## ZU BEARBEITENDE AUFGABEN:
#1 Führen Sie alle Gruppen und Institutionen auf, die im Textauszug über die türkischen EU-Reformen zu den Reformen oder der Konvention Stellung beziehen.
#2 Auf welche Weise unterstützten die großen Wirtschaftsverbände laut dem Textauszug über die türkischen EU-Reformen das 6. Reformprogramm?
#3 Schreiben Sie den Textauszug über die türkischen EU-Reformen im Anschluss an seinen letzten Satz fort.

## TEXTAUSZUG:
++++++++++++++++++++
Der Senat der Istanbuler Universität, dessen Rektor ein ganz strenger Kemalist und Kämpfer gegen das Kopftuch an Universitäten ist, hatte noch kurz vorher dramatisch vor der Verabschiedung dieser Konvention gewarnt, weil er eine Gefahr für die territoriale Einheit und Integrität des Landes befürchtete. Dies ist die klassische Argumentation gegen diese und andere Reformen im Zusammenhang mit der türkischen EU-Perspektive, die von Teilen des Militärs und der Bürokratie, die sich als Hüter der objektiven Interessen des „Staates“ verstehen, vorgebracht wird. Andererseits haben aber die großen Wirtschaftverbände zum Beispiel mit einer Anzeige in den wichtigsten türkischen Tageszeitungen das 6. Reformprogramm unterstützt.
++++++++++++++++++++
## BEREITGESTELLTES MATERIAL:
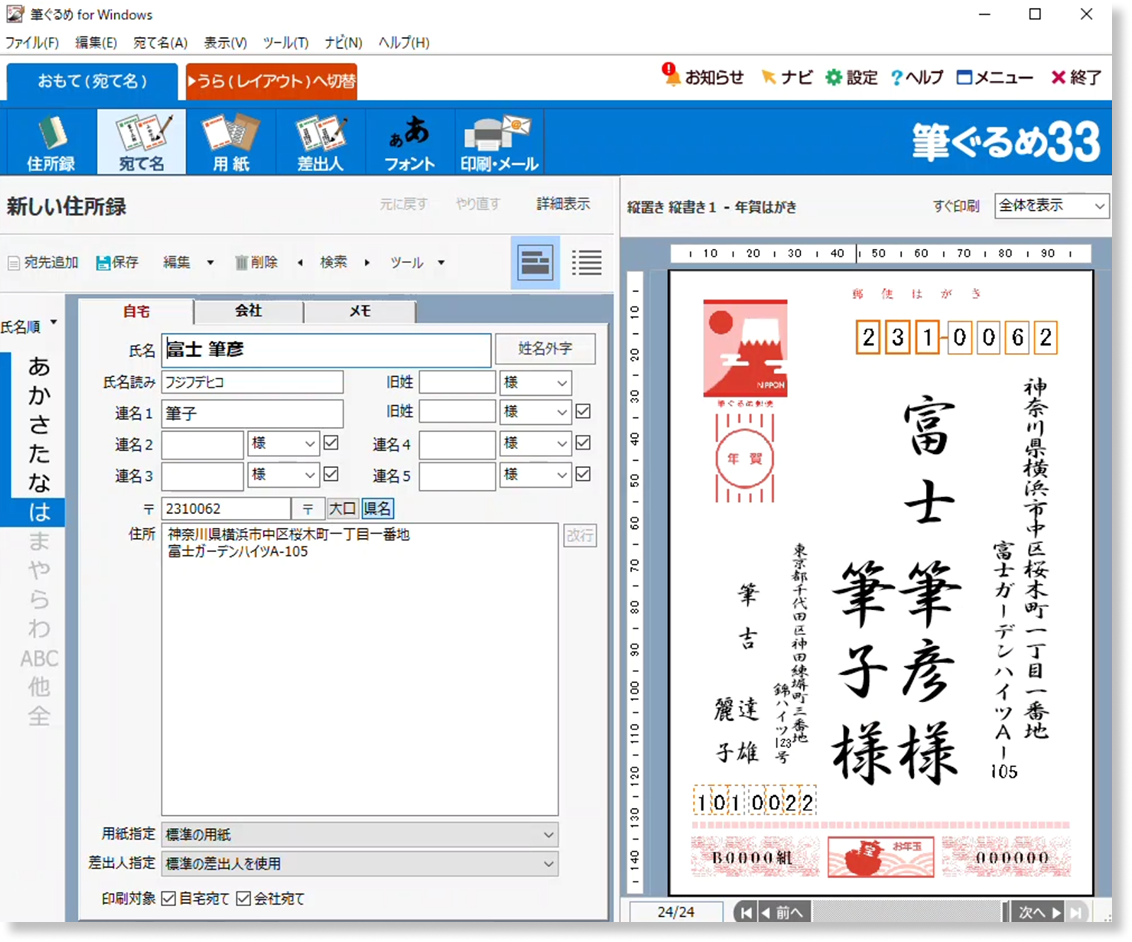Switch to card view layout icon
Screen dimensions: 1132x942
pos(535,263)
++++++++++++++++++++
## ERGEBNISSE JE AUFGABE:
#1
- der Senat der Istanbuler Universität
- Teile des Militärs
- Teile der Bürokratie
- die großen Wirtschaftsverbände

#2 Sie unterstützten es mit einer Anzeige in den wichtigsten türkischen Tageszeitungen.

#3
Die AKP-Regierung befindet sich im Augenblick in einer politisch guten Position. Sie hat den EU-Reformprozess zum absoluten politischen Schwerpunkt ihrer Arbeit gemacht. Dies kann sie deshalb tun, weil der Irak-Krieg vorbei ist und die schwere Wirtschafts- und Finanzkrise als überwunden gilt, sodass sie sich nun dem innenpolitischen Reformprozess zuwenden kann. Sie wird dabei von der großen Mehrheit der Bevölkerung unterstützt, die die türkische EU-Mitgliedschaft positiv beurteilt. Deshalb wird es für die Kräfte im Militär und in der Bürokratie, die diesen Reformprozess bremsen oder gar blockieren wollen, immer schwerer, in der Öffentlichkeit dafür eine positive Resonanz zu bekommen. Denn auch das Militär unterstützt grundsätzlich das Ziel der türkischen EU-Mitgliedschaft.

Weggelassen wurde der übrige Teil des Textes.